- **Document text**:
Ichneutica fibriata is a moth in the family Noctuidae. It is endemic to New Zealand. Specimens of this moth were first collected by Frederick Giles Gibbs. The species is similar in appearance to other species in the Ichneutica genus particularly I. eris but can be distinguished due to its larger size and more uniform light grey colour. I. fibriata also has a similar coloured thorax and head where as these two anatomical features may differ in colour shade in I. eris. Adults frequent alpine areas and are on the wing in November to January. The life history and the host species of the larvae of this species is unknown.

==Taxonomy==
The species was first described by Edward Meyrick in 1913 from two specimens collected by Frederick Giles Gibbs and named Aletia fibriata. The male lectotype specimen is held at the Natural History Museum, London. Meyrick in an article published in 1914 stated that the original name was misprinted as Aletia fibriata and the correct spelling was Aletia fibrata. George Hudson, in The Moths and Butterflies of New Zealand, used the species name Alentia fibrata when discussing the species, however more recent publications use the original name of Alentia fibriata.

Prior to 2019, the genus level classification of New Zealand endemic moths within the genus Aletia was regarded as unsatisfactory and was due for revision. As such the species has also been known as Aletia (s.l.) fibriata. In 2019 Robert Hoare undertook a major review of New Zealand Noctuidae. During this review the genus Ichneutica was greatly expanded and the genus Aletia was subsumed into that genus as a synonym. As a result of this review, this species is now known as Ichneutica fibriata.

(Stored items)
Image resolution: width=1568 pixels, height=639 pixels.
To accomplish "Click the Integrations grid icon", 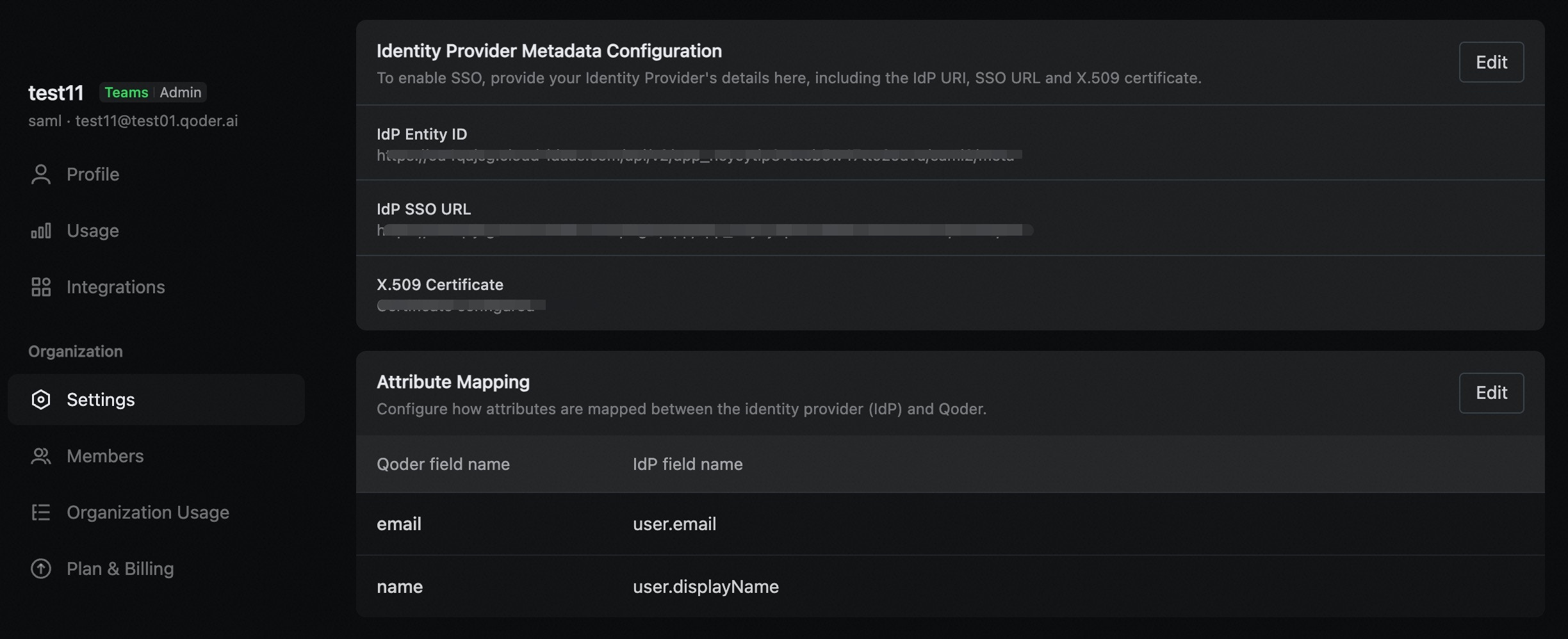I will 41,287.
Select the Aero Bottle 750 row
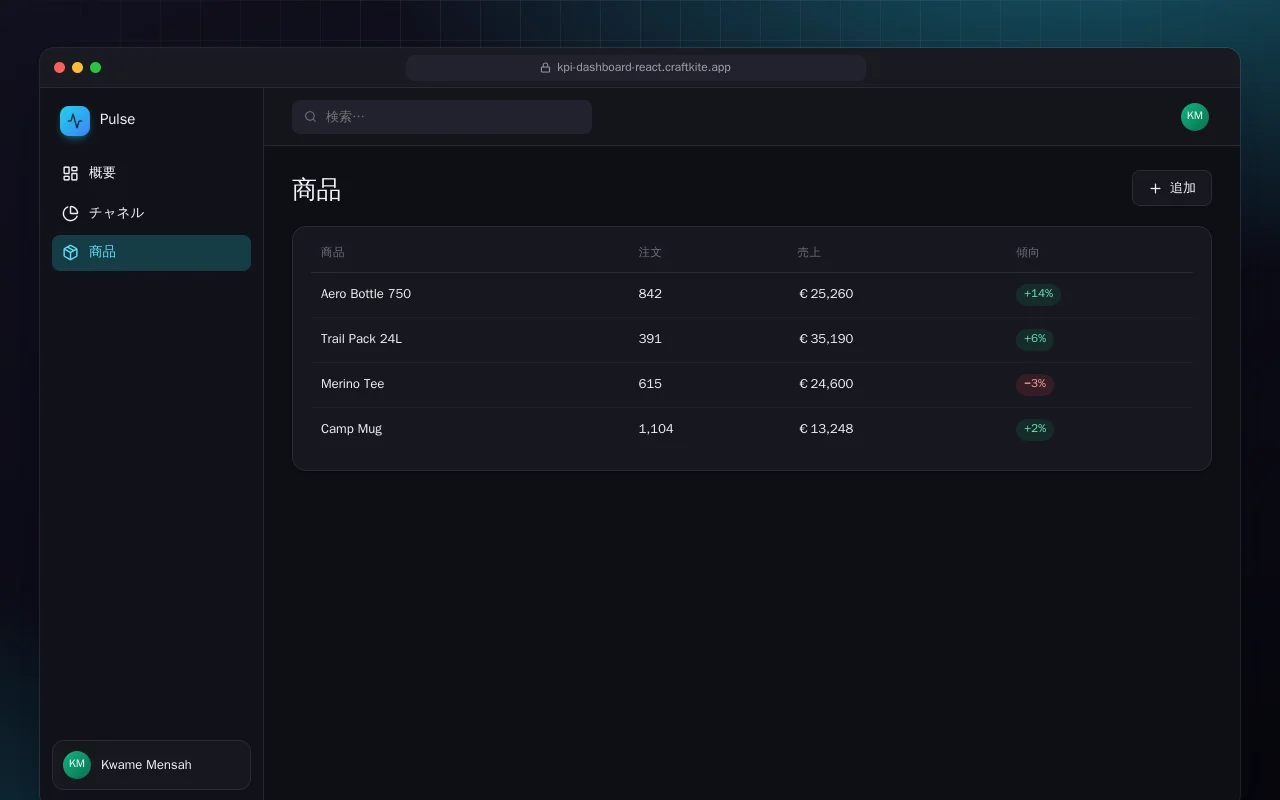Viewport: 1280px width, 800px height. point(752,294)
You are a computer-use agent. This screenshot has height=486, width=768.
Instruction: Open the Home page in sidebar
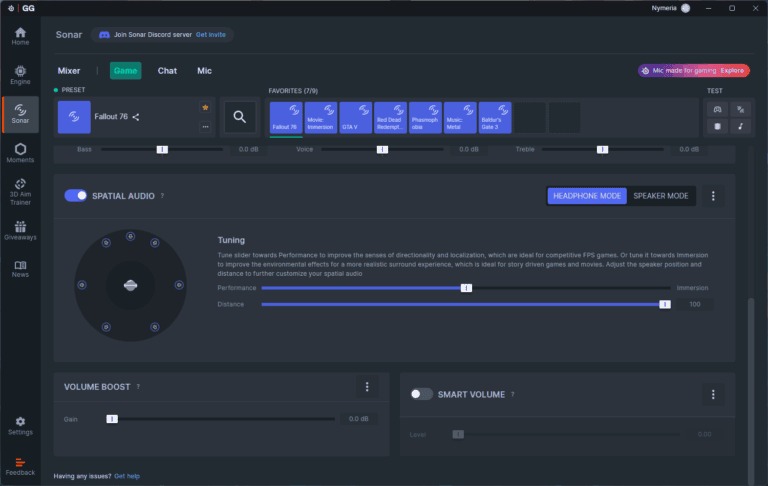click(20, 36)
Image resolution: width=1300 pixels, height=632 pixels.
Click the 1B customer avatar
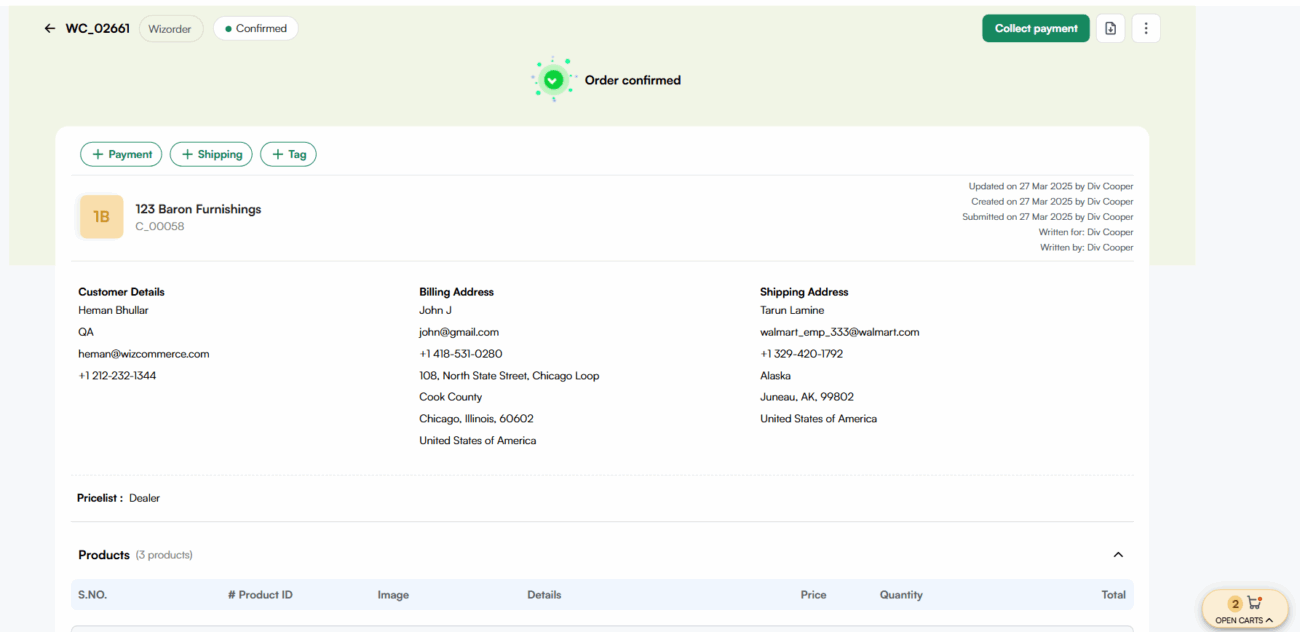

- **Problem 1**: In the passage about the moth Ichneutica fibriata, where is the male lectotype specimen held?
- **Problem 2**: Please extend the passage about the moth Ichneutica fibriata, picking up right after its final sentence.

- **Written answer 1**: At the Natural History Museum, London.

- **Written answer 2**:
==Description==
Meyrick described the species as having a 44-46mm wingspan. Hudson described the species as follows:

The fore-wings are pale grey speckled with darker grey, with blackish markings; there is an interrupted dentate basal line; the first line and stigmata are faintly indicated; the second line is very fine, strongly dentate, inwards-curved near the dorsum with the tips of the dentations marked by whitish-edged black points; there is a series blackish terminal dots; the cilia are grey, faintly barred with darker grey. The hind-wings are ochreous-grey. The antennae of the male are strongly bipectinated.
This species can be distinguished from similar species by its more uniform slightly grey colour and larger size. The male of the species has a wingspan of between 38 and 46 mm and the female of between 46 and 48.5 mm. It is most similar in appearance to I. eris but is different in that I. fibriata has a similar coloured head and thorax in comparison to I. eris which has a distinctively pale frons.

==Distribution ==
I. fibriata is rarely collected but has been found on the eastern side of the South Island. There is one record of this species being collected in the Paparoa Range on the West Coast. Specimens have also been collected at Mount Richmond, near Nelson, at Hanmer Springs and there has been one recorded occurrence in the Otago Lakes area.

== Habitat ==
This species frequents alpine areas.

== Behaviour ==
I. fibriata adults are on the wing in November to January.

== Life history and host species ==
The life history of this species is unknown as are the host species of its larvae.